Real‑time quantitative reverse transcription polymerase chain reaction (RT-PCR)

Extraction and purification of total RNA were carried out as described above. RT-PCR analyses were performed with PrimerScript RT reagent Kit (Takara, China). Quantitative real-time PCR was performed using LightCycler 480 SYBR Green I Master (Roche, Switzerland) with the ABI 9700 PCR system (Applied Biosystems, USA). Reactions were run at 95 °C for 10 min followed by 40 cycles of 95 °C for 10 s and 60 °C for 30 s. Gene expression was measured by the standard curve method and normalized to the level of β-actin; the 2−ΔΔct method were used for calculations [19]. The PCR primer sequences are shown in Additional file 1: Table S9.

Statistical analysis

Statistical analyses were performed in R (version 3.1) and IBM SPSS Statistics for Windows (v 21.0). Student’s t test was applied for comparison of two groups and for pyrosequencing and RT-PCR assay, respectively. All data are presented as the mean ± standard deviation (SD). Differences were considered to be statistically significant if p < 0.05.
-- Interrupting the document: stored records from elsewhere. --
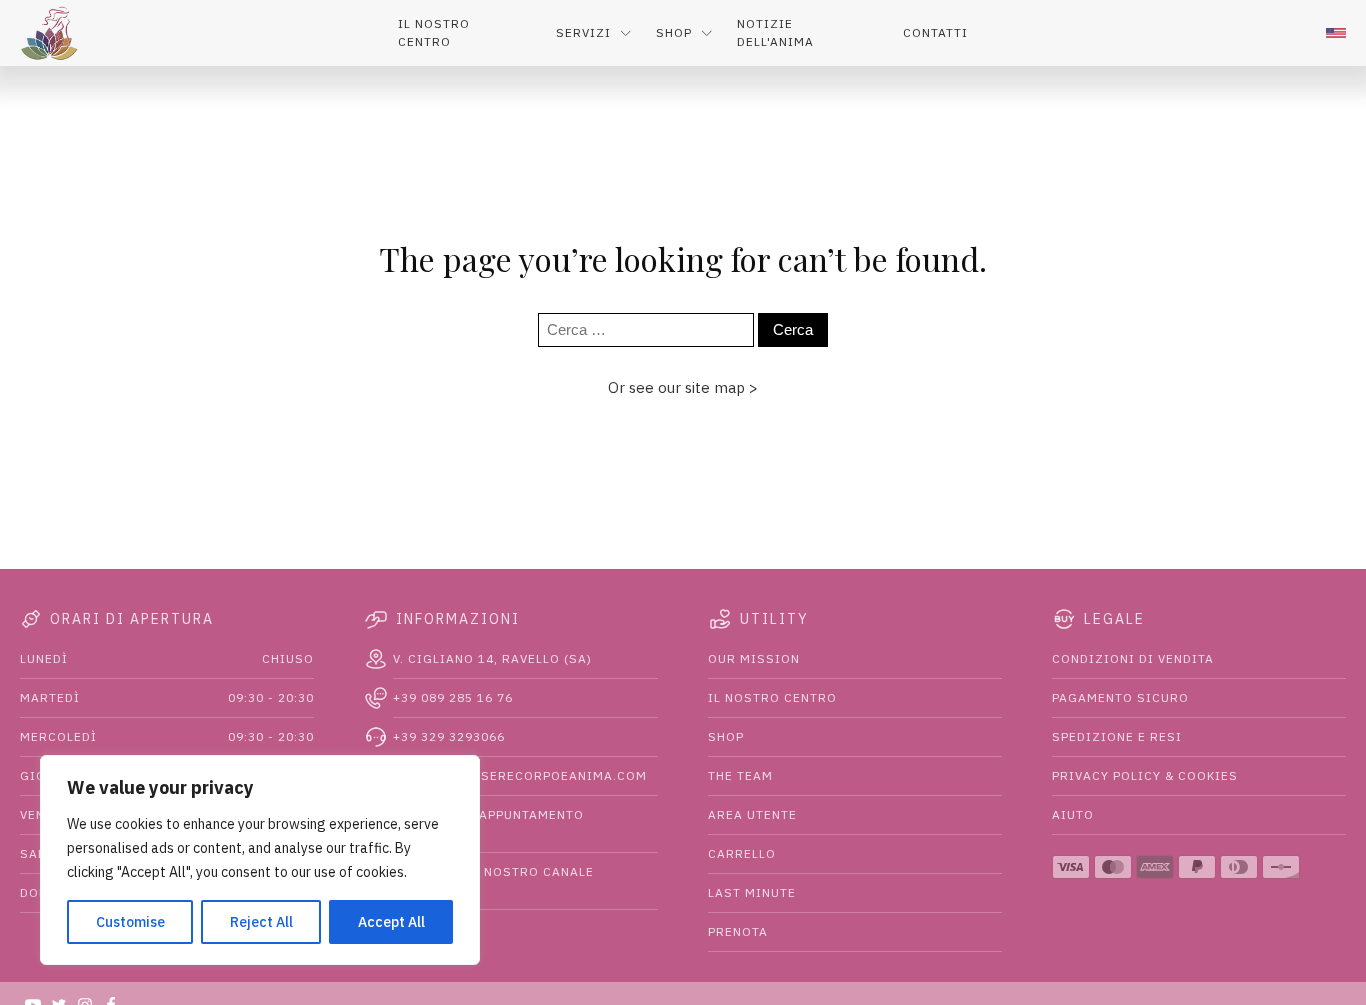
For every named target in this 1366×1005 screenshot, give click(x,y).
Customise (130, 922)
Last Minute (752, 892)
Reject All (261, 922)
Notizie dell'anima (775, 32)
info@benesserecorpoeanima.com (520, 775)
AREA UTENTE (752, 814)
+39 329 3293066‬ (449, 736)
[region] (260, 860)
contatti (935, 32)
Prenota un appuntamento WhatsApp (488, 823)
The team (740, 775)
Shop (674, 32)
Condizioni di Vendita (1133, 658)
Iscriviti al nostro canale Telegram (493, 880)
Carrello (742, 853)
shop (726, 736)
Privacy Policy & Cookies (1145, 775)
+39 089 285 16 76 (453, 697)
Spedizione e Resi (1117, 736)
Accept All (391, 922)
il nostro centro (434, 32)
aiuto (1073, 814)
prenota (738, 931)
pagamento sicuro (1120, 697)
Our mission (754, 658)
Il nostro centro (772, 697)
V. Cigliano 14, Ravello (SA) (492, 658)
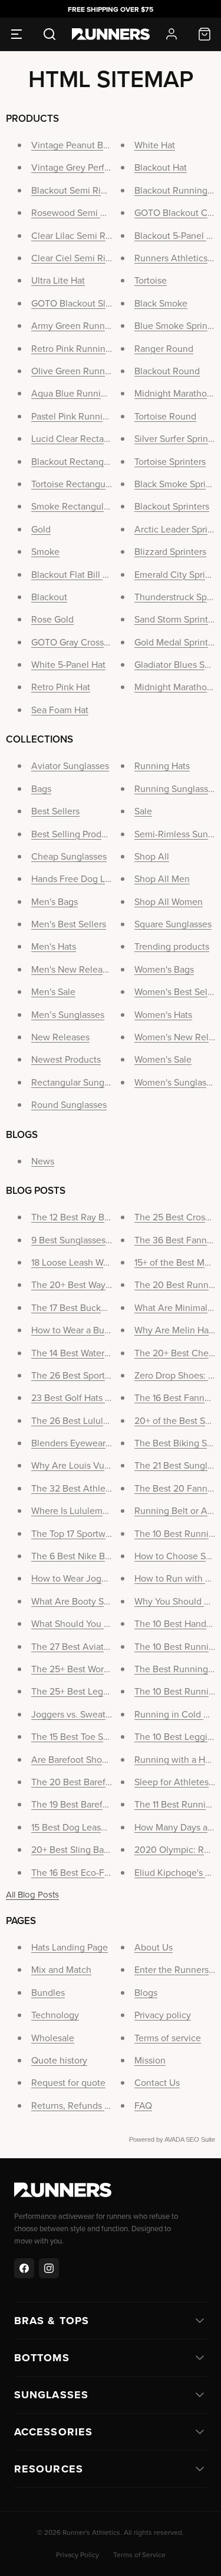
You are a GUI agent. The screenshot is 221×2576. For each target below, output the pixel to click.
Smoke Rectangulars (73, 506)
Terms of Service (139, 2555)
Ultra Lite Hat (58, 280)
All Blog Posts (32, 1894)
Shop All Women (168, 901)
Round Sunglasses (69, 1104)
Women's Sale (163, 1059)
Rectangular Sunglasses (80, 1082)
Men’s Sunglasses (67, 1014)
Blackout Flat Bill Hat (74, 574)
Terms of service (167, 2037)
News (42, 1160)
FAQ (143, 2105)
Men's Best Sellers (68, 923)
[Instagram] (49, 2268)
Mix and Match (61, 1969)
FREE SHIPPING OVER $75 (110, 9)
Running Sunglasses (175, 788)
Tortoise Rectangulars (75, 483)
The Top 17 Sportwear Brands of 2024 (107, 1533)
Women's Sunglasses (177, 1082)
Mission (150, 2060)
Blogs (145, 1992)
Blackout (49, 596)
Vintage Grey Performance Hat (94, 167)
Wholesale (52, 2037)
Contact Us (157, 2082)
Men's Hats (53, 946)
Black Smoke (160, 303)
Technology (55, 2014)
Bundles (48, 1992)
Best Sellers (55, 810)
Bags (41, 788)
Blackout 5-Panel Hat (177, 235)
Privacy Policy (77, 2555)
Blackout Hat (160, 167)
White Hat (154, 144)
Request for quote (68, 2082)
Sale (143, 810)
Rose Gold (52, 619)
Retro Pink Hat (60, 686)
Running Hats (162, 765)
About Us (153, 1947)
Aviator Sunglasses (70, 765)
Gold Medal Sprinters (177, 641)
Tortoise (150, 280)
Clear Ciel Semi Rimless (80, 257)
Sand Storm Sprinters (177, 619)
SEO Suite (200, 2139)
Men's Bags (54, 901)
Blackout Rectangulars (77, 461)
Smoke (45, 551)
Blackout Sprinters (171, 506)
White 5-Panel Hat (68, 664)
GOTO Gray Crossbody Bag (87, 641)
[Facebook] (24, 2268)
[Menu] (16, 34)
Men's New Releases (73, 969)
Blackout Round (167, 370)
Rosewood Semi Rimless (81, 212)
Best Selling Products (74, 833)
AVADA (174, 2139)
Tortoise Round (165, 416)
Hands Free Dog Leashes (82, 878)
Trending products (171, 946)
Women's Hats (163, 1014)
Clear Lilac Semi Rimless (81, 235)
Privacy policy (162, 2014)
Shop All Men (162, 878)
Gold (41, 528)
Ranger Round (163, 348)
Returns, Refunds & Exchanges (94, 2105)
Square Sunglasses (173, 923)
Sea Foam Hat (59, 709)
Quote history (59, 2060)
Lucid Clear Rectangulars (82, 438)
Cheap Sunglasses (69, 856)
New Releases (60, 1036)
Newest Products (66, 1059)
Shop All (151, 856)
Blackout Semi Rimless (77, 190)
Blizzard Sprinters (170, 551)
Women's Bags (164, 969)
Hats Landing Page (69, 1947)
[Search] (49, 34)
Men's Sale (53, 991)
Whole-genome DNA methylation analysis

The flowchart of the study is shown in Fig. 1. Patients were separated into invasive and non-invasive groups based on the criteria mentioned above. The clinical characteristics of these 68 patients are shown in Table 1 and detailed information of each patient is provided in Additional file 1: Table S1. We compared the DNA methylation patterns in those two groups by whole-genome DNA methylation microarray (invasive vs non-invasive tumor). After filtering the raw data (602,698 probes remained) and performing statistical analysis, 8842 probes that showed significant changes with |∆β| > 0.1 between invasive and non-invasive groups were included for downstream analyses.

Fig. 1

Flowchart of this study

Table 1 Clinical characteristics of 68 patients with NFPA

Distributions of DMPs were analyzed based on their genomic regions as well as the locations relative to CpG islands. Among all 8842 DMPs, 22% were found to be located in the TSS1500 (transcription start sites 1500), 7% in the TSS200 (transcription start sites 200), 12% in the 5′ UTR (5′ untranslated region), 4% in 1st exon, 52% in gene body and 3% in the 3′ UTR (Fig. 2a, Additional file 1: Table S10). When considering distribution of DMPs relative to the location of the CpG island, 52% were located in the open sea, 13% in the CpG S_Shore, 2% in the CpG S_Shelf, 14% in the CpG island, 16% in the CpG N_Shore and 3% in the CpG N_Shelf (Fig. 2b, Additional file 1: Table S10).

Fig. 2

Distributions of differentially methylated probes. a Distributions of DMPs based on the genomic region (invasive vs non-invasive tumor). b Distributions of DMPs based on the locations of CpG island. c DNA methylation level variances were significant in the TSS1500, TSS200, 1st Exon, 5′ UTR, and gene body not in the 3′ UTR region. d DNA methylation level variances were significant in the open sea, S_Shore, island, N_Shore and N_Shelf but not S_Shelf

Some differences between overall DNA methylation levels for invasive and non-invasive tumors were observed when the average β-values were compared according to the gene-related regions and annotations to the CpG islands, respectively. Significant variances in DNA methylation level were found in TSS1500, TSS200, 1st exon, 5′ UTR and gene body between the two groups, though there was no significant difference in 3′ UTR region (Fig. 2c). When focusing on the diversity of DNA methylation level according to CpG island location, significant differences were observed in the open sea, S_Shore, island, N_Shore and N_Shelf but not for the S_Shelf (Fig. 2d).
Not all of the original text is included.